Догматическое богословие

Вид материалаКнига
Догмат о пресвятой троице
Господь Бог наш есть Господь единый
Догмат о пресвятой троице
3. Непостижимость догмата о Святой Троице
5. Троичная терминология
6. Краткая история догмата о Пресвятой Троице
Подобный материал:
1   ...   4   5   6   7   8   9   10   11   ...   14
Часть вторая
ДОГМАТ О ПРЕСВЯТОЙ ТРОИЦЕ


1. Политеизм и два монотеизма

    На заре человеческой истории вера в Единого Бога была достоянием всех людей. Откровение о единобожии наши прародители восприняли в раю и передали своим потомкам. Это предание длительное время сохранялось среди наших предков, пока погружение в плотскую жизнь и омрачение разума, воли и чувств людей в страстях нечестия не привели к тому, что большая часть человечества утратила истинное представление о Боге. Люди, познав Бога, не прославили Его как Бога, и не возблагодарили, но осуетились в умствованиях своих, и омрачилось несмысленное их сердце; называя себя мудрыми, обезумели и славу нетленного Бога изменили в образ, подобный тленному, человеку, и птицам, и четвероногим, и пресмыкающимся... Они заменили истину Божию ложью и поклонялись... твари вместо Творца, Который благословен во веки, аминь, — так объясняет Апостол появление язычества — политеизма (Рим. 1, 21—23, 25).

    Ко времени жизни патриарха Авраама вера в Единого Бога была достоянием немногих праведников, к которым принадлежал, например, Мелхиседек, царь Салимский. В потомстве Авраама монотеистическая вера была вновь утверждена Богом и ограждена строгими предписаниями Закона. Так, пророк Моисей наставлял евреев: «Слушай, Израиль: Господь Бог наш, Господь един есть» (Втор. 6, 4). Сам Бог возвещает через пророка Исаию: «Я первый и Я последний, и кроме Меня нет Бога» (Ис. 44, 6), «Я Господь и нет иного» (Ис. 45, б и др.).

    Истина единства (единственности) Бога нашла подтверждение в новозаветной проповеди Спасителя: « Господь Бог наш есть Господь единый» (Мк.- 12, 29). В Своей первосвященнической молитве Христос молится Единому Истинному Богу (Ин. 17, 3). Апостол так же учит: нет иного Бога, кроме Единого (1 Кор. 8, 4).

    Проповедь монотеизма в новозаветные времена встречала многочисленных противников, прежде всего, в лице язычников, остававшихся во тьме идолопоклонства и политеизма, а затем — в лице полухристианских сект гностиков и манихеев. Если гностики допускали, кроме верховного Бога, множество низших божеств — эонов, то учение манихеев было дуалистично. Они учили о вечной борьбе двух начал: доброго и злого. Святые отцы вскрывали логическую противоречивость политеизма и дуализма. Они указывали, что всесовершенный Абсолют, Которым только и должен мыслиться Бог, может быть только оцин. Два или более независимых Абсолютов непременно ограничивали бы друг друга и потому не имели бы необходимых для Истинного Бога свободы и совершенства, то есть не были бы по сути богами. «Многоначалие есть безначалие» и «многобожие есть безбожие», — говорит святой Афанасий Великий[1]. Существование зла в мире объясняется не дуализмом, а злоупотреблением своей свободой тварными существами (Ангелами и человеком).
═══
• Короткая задача 1: Чьи слова «Многоначалие есть безначалие» приводятся в тексте о догмате о Пресвятой Троице?
• Короткая задача 2: Воспроизведите без изменений фрагмент текста о догмате о Пресвятой Троице, начиная со слов «Истина единства (единственности)» и заканчивая словами «Кор. 8, 4).».

Данные о целях нажатия
═══
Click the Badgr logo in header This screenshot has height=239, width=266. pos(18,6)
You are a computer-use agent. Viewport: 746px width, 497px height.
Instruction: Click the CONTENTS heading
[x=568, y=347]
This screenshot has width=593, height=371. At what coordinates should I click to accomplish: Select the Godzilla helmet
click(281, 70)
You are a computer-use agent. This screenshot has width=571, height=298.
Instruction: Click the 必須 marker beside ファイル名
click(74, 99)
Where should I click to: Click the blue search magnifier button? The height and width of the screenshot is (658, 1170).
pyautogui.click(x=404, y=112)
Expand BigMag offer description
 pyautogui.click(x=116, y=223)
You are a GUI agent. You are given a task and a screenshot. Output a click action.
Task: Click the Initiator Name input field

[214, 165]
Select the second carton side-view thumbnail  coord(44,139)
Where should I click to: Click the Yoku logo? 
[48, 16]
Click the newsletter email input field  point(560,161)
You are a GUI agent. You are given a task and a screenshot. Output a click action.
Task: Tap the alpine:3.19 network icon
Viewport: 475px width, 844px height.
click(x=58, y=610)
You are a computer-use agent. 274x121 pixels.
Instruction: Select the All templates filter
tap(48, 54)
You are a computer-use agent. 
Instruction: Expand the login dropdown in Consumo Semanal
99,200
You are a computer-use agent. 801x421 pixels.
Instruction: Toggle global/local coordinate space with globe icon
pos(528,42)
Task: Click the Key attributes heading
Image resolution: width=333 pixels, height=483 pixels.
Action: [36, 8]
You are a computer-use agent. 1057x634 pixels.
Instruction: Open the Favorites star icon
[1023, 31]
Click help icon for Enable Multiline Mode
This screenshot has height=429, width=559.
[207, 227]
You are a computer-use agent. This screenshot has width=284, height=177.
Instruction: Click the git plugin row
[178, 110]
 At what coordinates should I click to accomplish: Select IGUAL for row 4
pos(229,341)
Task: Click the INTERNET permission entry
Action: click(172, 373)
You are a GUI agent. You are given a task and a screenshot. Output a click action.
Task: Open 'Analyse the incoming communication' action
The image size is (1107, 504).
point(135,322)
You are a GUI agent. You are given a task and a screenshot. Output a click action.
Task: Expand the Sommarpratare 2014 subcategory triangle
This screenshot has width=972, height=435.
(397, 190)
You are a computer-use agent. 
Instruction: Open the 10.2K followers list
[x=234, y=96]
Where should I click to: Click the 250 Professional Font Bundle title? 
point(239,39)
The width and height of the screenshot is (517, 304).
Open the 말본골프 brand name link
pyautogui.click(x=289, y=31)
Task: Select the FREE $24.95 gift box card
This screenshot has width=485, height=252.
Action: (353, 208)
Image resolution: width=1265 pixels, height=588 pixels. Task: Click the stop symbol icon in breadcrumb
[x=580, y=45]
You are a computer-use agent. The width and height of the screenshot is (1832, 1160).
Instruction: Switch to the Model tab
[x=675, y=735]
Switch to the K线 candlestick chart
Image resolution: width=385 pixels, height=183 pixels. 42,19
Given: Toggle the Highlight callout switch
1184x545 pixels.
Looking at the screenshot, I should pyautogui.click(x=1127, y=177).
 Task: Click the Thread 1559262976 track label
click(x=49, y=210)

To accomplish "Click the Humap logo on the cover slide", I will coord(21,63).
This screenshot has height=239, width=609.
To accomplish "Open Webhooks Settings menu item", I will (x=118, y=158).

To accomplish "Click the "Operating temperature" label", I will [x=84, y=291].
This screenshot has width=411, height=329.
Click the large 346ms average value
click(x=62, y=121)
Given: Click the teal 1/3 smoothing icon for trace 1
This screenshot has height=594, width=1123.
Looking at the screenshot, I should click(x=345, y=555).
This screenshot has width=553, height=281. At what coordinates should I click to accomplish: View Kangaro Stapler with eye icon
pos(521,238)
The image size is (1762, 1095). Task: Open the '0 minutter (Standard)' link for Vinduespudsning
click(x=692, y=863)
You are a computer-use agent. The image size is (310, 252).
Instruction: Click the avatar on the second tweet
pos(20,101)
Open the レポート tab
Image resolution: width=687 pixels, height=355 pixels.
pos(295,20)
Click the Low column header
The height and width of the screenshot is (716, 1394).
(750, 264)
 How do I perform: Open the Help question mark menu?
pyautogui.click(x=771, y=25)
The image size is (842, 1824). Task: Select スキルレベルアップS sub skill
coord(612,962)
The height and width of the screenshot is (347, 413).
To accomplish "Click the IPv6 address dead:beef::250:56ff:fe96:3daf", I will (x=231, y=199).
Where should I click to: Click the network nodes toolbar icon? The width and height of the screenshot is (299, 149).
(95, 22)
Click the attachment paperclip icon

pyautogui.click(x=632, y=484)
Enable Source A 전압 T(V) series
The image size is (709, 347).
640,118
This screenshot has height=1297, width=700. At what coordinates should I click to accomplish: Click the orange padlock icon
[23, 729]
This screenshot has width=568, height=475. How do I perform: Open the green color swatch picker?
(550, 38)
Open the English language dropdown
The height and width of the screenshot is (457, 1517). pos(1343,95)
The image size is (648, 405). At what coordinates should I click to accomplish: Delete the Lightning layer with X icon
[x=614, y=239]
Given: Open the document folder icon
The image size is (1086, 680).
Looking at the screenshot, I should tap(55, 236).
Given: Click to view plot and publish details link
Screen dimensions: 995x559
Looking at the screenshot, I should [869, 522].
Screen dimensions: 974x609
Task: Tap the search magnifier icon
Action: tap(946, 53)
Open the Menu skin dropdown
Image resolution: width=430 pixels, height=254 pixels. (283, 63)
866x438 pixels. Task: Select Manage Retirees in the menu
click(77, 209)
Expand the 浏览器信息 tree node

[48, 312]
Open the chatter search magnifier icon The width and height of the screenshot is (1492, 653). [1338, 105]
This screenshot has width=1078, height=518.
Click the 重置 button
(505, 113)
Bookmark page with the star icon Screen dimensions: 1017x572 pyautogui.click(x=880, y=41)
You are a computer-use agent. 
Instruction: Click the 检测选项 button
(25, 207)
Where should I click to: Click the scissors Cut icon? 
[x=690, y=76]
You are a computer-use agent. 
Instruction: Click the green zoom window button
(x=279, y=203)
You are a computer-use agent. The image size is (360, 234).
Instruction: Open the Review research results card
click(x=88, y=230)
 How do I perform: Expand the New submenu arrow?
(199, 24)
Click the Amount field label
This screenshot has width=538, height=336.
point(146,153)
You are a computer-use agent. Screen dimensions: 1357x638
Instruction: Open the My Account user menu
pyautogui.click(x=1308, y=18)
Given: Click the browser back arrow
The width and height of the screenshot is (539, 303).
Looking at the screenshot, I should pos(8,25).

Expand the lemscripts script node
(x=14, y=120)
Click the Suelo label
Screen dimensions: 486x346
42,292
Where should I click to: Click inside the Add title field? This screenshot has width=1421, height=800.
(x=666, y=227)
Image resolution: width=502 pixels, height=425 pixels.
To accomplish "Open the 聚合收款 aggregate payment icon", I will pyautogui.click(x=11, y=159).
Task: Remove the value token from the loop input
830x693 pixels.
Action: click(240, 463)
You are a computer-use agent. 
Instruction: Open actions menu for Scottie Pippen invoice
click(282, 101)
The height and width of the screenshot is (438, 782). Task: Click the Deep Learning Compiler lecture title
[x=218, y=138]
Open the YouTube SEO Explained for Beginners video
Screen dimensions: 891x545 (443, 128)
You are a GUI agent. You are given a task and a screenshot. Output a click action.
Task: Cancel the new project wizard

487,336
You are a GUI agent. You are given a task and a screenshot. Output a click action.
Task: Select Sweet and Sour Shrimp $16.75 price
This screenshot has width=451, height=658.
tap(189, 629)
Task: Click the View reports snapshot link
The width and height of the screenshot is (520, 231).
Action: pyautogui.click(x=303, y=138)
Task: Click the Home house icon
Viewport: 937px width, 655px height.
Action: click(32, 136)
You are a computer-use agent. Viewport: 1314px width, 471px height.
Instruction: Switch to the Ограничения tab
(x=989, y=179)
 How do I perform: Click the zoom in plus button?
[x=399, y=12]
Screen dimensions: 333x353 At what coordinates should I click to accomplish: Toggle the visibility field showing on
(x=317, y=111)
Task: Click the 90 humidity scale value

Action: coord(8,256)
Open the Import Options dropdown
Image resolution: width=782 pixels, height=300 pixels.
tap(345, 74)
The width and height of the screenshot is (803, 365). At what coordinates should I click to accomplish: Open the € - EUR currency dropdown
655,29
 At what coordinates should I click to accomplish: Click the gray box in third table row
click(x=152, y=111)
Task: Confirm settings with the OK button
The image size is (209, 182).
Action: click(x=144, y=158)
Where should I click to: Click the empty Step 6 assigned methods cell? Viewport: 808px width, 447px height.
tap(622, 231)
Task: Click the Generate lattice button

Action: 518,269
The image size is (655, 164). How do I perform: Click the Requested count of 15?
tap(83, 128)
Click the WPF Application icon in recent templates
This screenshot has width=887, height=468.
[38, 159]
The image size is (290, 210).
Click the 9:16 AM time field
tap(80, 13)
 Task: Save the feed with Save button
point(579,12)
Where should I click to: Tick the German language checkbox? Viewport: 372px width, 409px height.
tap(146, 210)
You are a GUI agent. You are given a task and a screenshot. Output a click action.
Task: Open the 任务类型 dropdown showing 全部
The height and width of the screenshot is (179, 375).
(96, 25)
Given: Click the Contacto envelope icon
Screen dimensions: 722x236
═══
• Ответ к задаче 1: Святого Афанасия Великого.

• Ответ к задаче 2:
Истина единства (единственности) Бога нашла подтверждение в новозаветной проповеди Спасителя: « Господь Бог наш есть Господь единый» (Мк.- 12, 29). В Своей первосвященнической молитве Христос молится Единому Истинному Богу (Ин. 17, 3). Апостол так же учит: нет иного Бога, кроме Единого (1 Кор. 8, 4).